------ EXCERPT
They tend to change our cursive every 10 years, and current one doesn't much differ from print, so I don't feel that nostalgic over kids learning to write different letters than I did. And they still teach kids to read also older print styles, which I do consider important.
However I do feel that spelling and especially grammar are still important. Spell checks don't do it all and in fact can change the message you are trying to convey. Grammar, even more so. And let's not forget that you are totally screwed when learning new languages if you don't know your basic grammar. Every language has different logic and different grammar and if you haven't learned the concepts in your first language, it is almost impossible to understand how it works in foreign languages. Let's face it, I'm lost enough with if I should use imperfect or preterite in Spanish now, I can't even fathom trying to figure that out if I wouldn't have clear understanding, what imperfect is. And I remember when I was changing schools, and language of instruction, just before I had my second year of English in fourth grade. In my first school I was instructed with language that doesn't have future-tense at all so it wasn't taught in grammar either when going through tenses. In that school they would had taught it in fourth grade English. However, the language of instruction at that second school does have future tense and it was taught in grammar classes on third grade and at fourth grade we were expected to understand the concept. Made it quite hard for me to grasp the idea of when I was supposed to use future tense in English, even though I knew how to use it when speaking the instruction language of that second school.
------------
------ EXERCISE DATA
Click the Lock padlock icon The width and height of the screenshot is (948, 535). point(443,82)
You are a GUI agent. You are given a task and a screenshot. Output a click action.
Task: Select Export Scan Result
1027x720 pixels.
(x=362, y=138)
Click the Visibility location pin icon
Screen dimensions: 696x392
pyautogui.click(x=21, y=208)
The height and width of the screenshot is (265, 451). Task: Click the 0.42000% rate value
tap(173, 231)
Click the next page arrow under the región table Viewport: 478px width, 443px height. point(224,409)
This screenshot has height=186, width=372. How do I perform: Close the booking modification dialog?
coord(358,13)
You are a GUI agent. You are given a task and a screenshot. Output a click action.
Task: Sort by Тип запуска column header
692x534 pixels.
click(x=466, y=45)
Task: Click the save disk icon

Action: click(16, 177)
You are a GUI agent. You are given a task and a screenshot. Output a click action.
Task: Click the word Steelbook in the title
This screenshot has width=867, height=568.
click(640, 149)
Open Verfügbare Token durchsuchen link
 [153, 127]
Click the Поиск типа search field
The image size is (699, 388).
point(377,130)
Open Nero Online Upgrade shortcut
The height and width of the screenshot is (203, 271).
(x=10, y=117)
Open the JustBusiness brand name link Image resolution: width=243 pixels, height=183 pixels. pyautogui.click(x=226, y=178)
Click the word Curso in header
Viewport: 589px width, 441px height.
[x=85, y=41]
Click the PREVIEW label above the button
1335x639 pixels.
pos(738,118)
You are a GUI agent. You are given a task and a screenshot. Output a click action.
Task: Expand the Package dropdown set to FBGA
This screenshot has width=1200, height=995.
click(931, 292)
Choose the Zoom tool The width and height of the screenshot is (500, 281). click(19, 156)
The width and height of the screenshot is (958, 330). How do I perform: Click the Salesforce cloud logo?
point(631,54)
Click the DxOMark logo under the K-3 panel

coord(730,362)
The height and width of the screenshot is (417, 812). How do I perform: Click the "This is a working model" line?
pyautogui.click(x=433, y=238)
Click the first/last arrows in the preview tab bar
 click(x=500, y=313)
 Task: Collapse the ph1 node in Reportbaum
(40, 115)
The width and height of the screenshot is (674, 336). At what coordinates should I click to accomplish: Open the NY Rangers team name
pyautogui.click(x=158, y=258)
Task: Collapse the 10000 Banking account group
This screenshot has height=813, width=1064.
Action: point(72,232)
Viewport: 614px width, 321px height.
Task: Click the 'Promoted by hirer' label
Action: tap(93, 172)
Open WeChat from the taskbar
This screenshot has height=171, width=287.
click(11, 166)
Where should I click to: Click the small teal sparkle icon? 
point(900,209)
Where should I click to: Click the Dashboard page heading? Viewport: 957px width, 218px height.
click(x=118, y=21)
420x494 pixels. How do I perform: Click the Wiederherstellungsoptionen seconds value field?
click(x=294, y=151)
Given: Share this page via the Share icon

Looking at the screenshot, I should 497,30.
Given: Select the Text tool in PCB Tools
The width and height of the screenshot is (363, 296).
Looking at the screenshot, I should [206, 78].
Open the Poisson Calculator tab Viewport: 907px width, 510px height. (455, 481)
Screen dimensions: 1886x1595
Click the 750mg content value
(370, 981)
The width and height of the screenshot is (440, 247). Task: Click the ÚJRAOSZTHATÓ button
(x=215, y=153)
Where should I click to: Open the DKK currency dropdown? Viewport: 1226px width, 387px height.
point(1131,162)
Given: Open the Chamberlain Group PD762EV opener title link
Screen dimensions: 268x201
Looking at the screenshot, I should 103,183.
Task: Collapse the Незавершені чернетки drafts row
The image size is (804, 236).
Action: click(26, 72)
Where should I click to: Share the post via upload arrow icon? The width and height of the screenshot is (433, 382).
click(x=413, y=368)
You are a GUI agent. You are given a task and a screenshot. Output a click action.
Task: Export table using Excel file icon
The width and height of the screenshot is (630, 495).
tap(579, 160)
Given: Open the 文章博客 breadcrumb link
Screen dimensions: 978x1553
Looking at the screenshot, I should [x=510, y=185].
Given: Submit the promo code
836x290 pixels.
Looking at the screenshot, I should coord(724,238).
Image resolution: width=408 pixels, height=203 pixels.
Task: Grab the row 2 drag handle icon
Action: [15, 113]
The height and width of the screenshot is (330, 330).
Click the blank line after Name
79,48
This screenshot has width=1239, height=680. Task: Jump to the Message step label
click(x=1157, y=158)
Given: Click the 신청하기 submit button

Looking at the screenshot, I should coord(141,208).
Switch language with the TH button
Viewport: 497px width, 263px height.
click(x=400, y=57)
------------
## PROMPT A
Answer these questions from the text on grammar and language learning:
(i) How often, according to the text, does cursive get changed?
(ii) In which grade did the writer have a second year of English?
(iii) In which grade was future tense taught in grammar classes at the writer's second school?
## PROMPT B
Decide whether each statement agrees with the text on grammar and language learning, and quote the words that settle it:
(i) Spell checks can change the message a writer is trying to convey.
(ii) The language of instruction at the writer's first school has a future tense.
(iii) Kids are no longer taught to read older print styles.
## PROMPT C
Pick up the text on grammar and language learning after its last sentence and continue it.
The records play no part here.

## ANSWER A
(i) Every 10 years.
(ii) Fourth grade.
(iii) Third grade.

## ANSWER B
(i) Yes: "Spell checks don't do it all and in fact can change the message you are trying to convey."
(ii) No: "In my first school I was instructed with language that doesn't have future-tense at all"
(iii) No: "And they still teach kids to read also older print styles"

## ANSWER C
I'm also not a fan of using calculators early on in education. Basic math skills are something you need to know without using calculators anyway. And when you get a little bit more advanced, you actually have to learn the concepts to actually understand the math. And you can teach those concepts without calculators to very advanced level if you want to. Sometimes calculators just give you a way around of learning and that is a bad thing. You can't learn higher level math, if you don't understand those very basic level concepts that are taught before University level. And even if you don't want to learn higher level math ever, just relaying to your calculator easily gives people troubles. Often when kids are allowed to use calculators too early and too much, they will miss understanding how you actually do the math and if the answer you are getting is even possible. Then kids may give answers that 10 or 100 or 1000 times wrong and not even wonder how on earth size of this bread they were trying to calculate could be about the same as average apartment building. That may not sound that bad, but do you want that person to be a nurse who tries to calculate how much morphine to put to your IV after a surgery? Or do you want to be that person, who doesn't really understand how to do your percentage math and how doubling the interest rate makes things different when taking a mortgage?